◆ Directions for this task: Only the lines below starting at the one containing "Click the red" and ending at the one containing "Where should I" belong in the answer, each copied exactly.

◆ Listed records:
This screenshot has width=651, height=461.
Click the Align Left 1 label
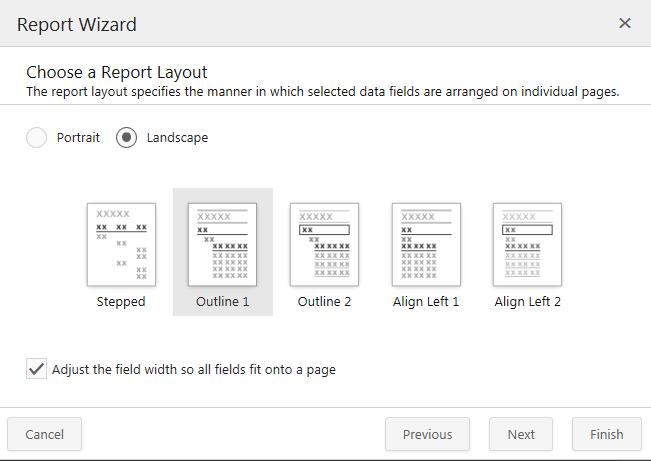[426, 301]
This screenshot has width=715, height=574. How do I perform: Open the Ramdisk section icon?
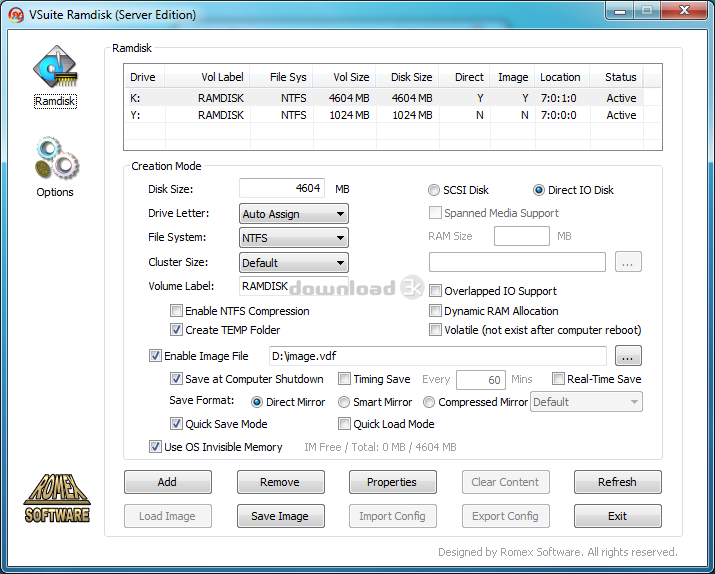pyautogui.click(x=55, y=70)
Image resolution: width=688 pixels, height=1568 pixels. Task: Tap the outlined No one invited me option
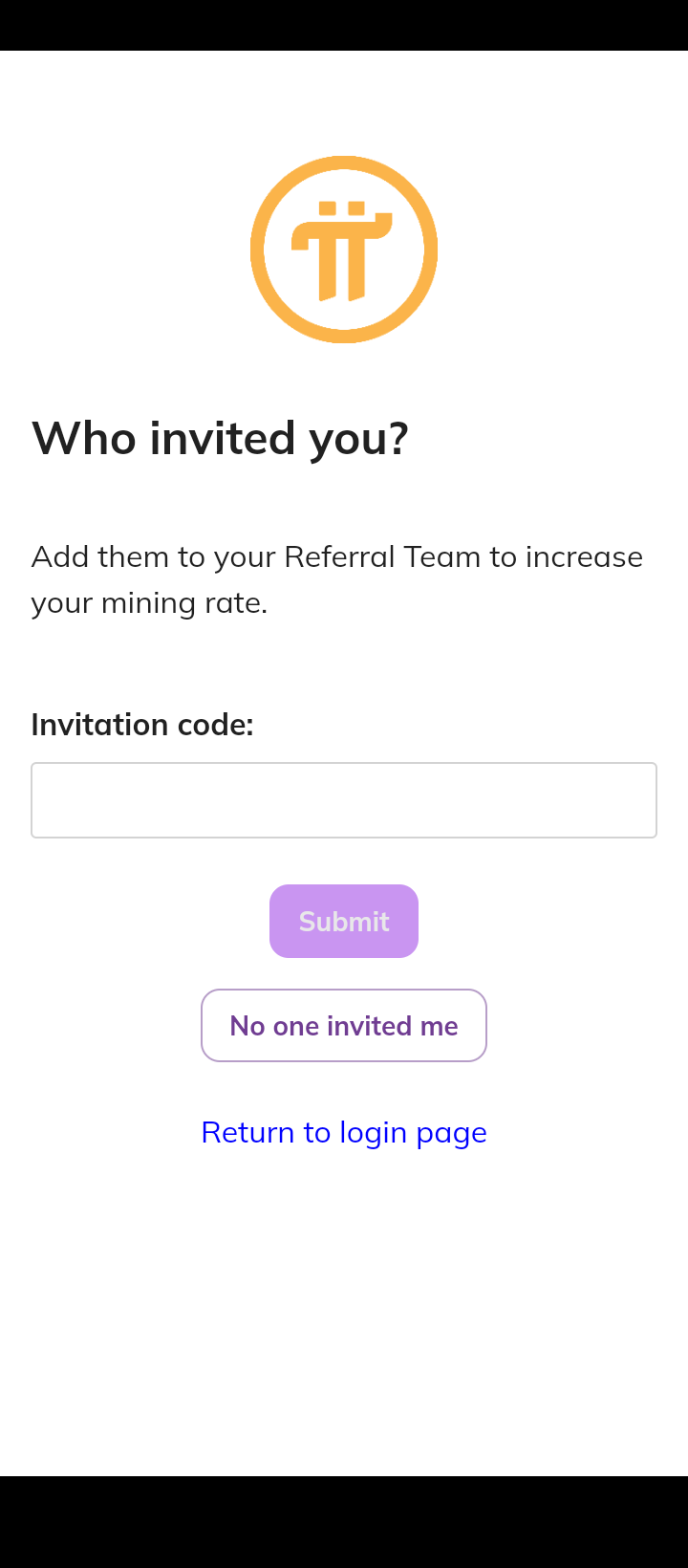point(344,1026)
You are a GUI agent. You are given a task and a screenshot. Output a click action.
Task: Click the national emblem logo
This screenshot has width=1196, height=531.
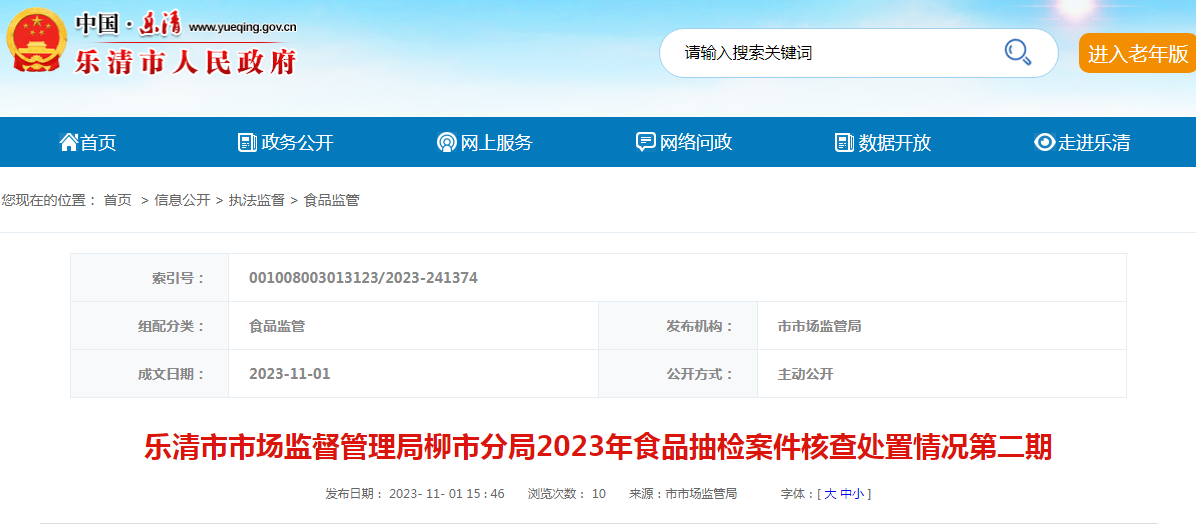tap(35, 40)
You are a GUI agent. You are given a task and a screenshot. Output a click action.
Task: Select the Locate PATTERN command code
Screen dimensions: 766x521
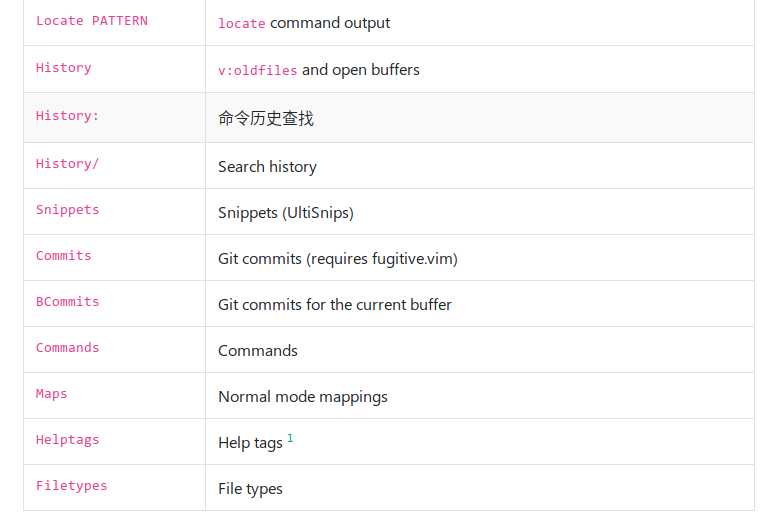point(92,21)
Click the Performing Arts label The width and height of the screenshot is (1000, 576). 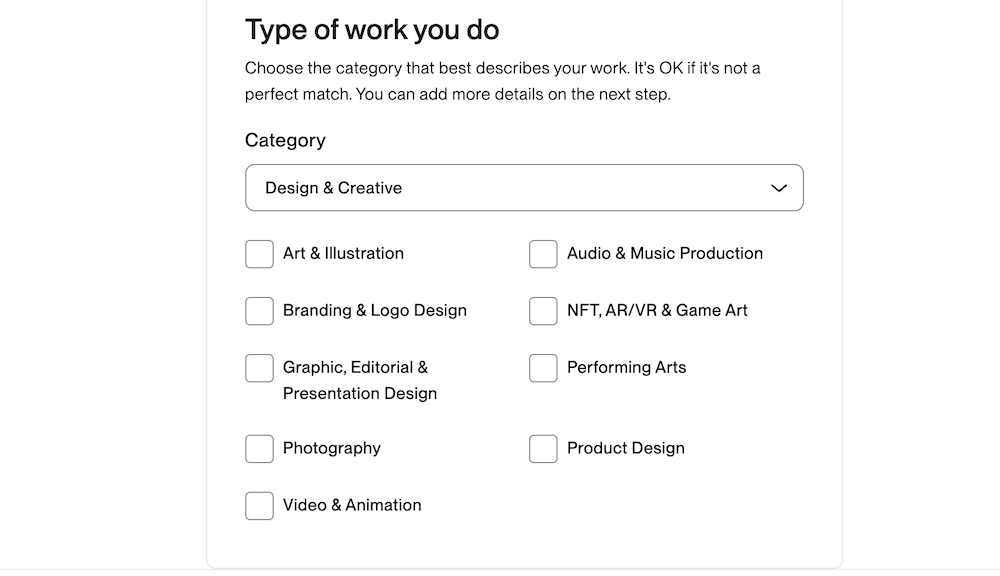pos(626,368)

* * *

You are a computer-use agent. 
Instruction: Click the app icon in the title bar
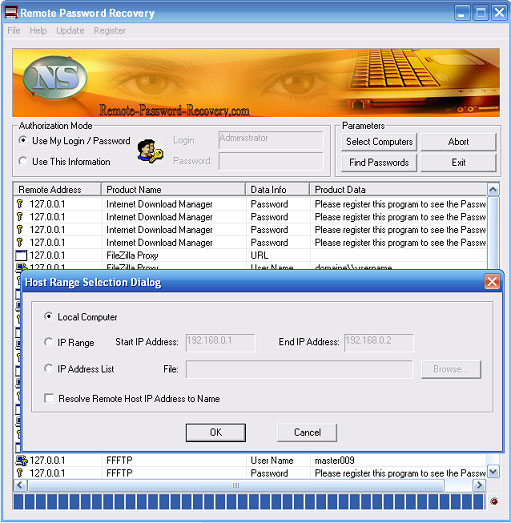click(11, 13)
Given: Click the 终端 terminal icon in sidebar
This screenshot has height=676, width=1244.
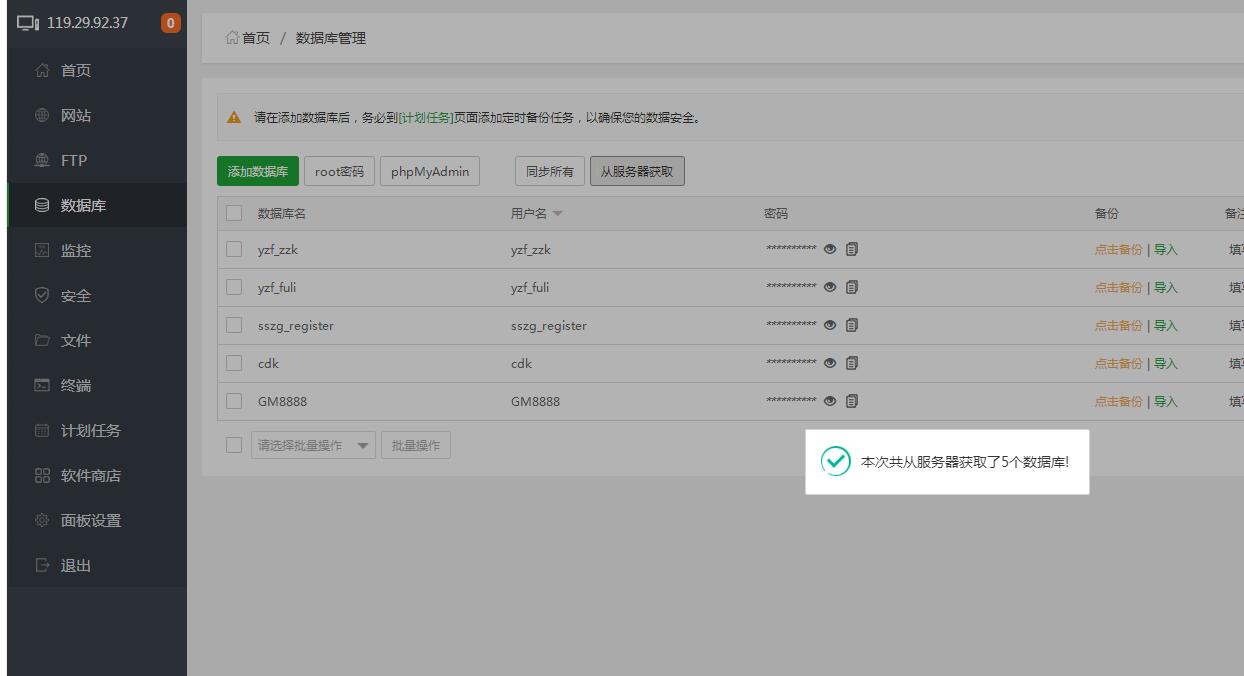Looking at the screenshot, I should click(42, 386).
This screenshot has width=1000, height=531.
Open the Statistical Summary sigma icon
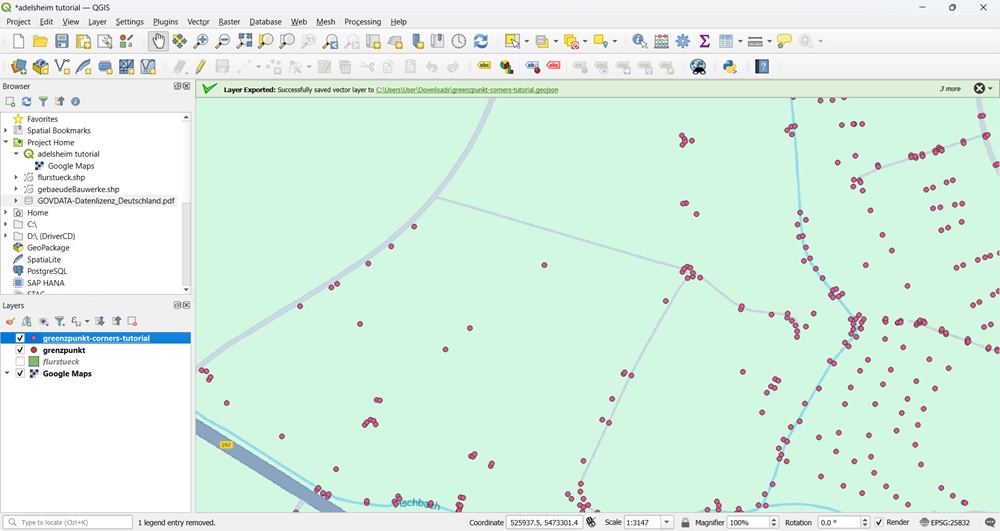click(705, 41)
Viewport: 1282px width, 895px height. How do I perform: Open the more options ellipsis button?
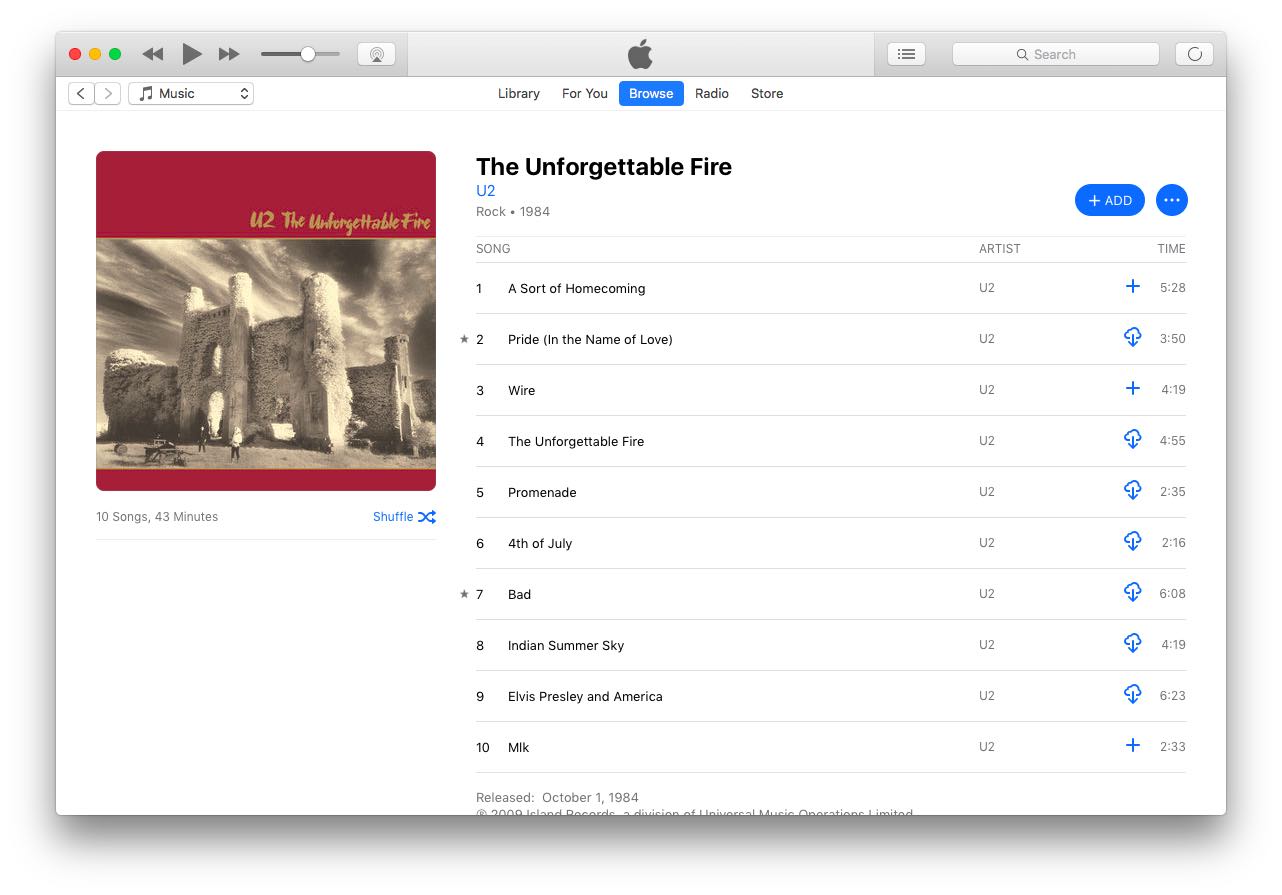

* * *

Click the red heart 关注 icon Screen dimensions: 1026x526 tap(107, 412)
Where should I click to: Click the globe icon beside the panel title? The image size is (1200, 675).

◆ Task solution:
Click the red heart 关注 icon Screen dimensions: 1026x526 tap(107, 412)
Where should I click to: Click the globe icon beside the panel title? The image size is (1200, 675).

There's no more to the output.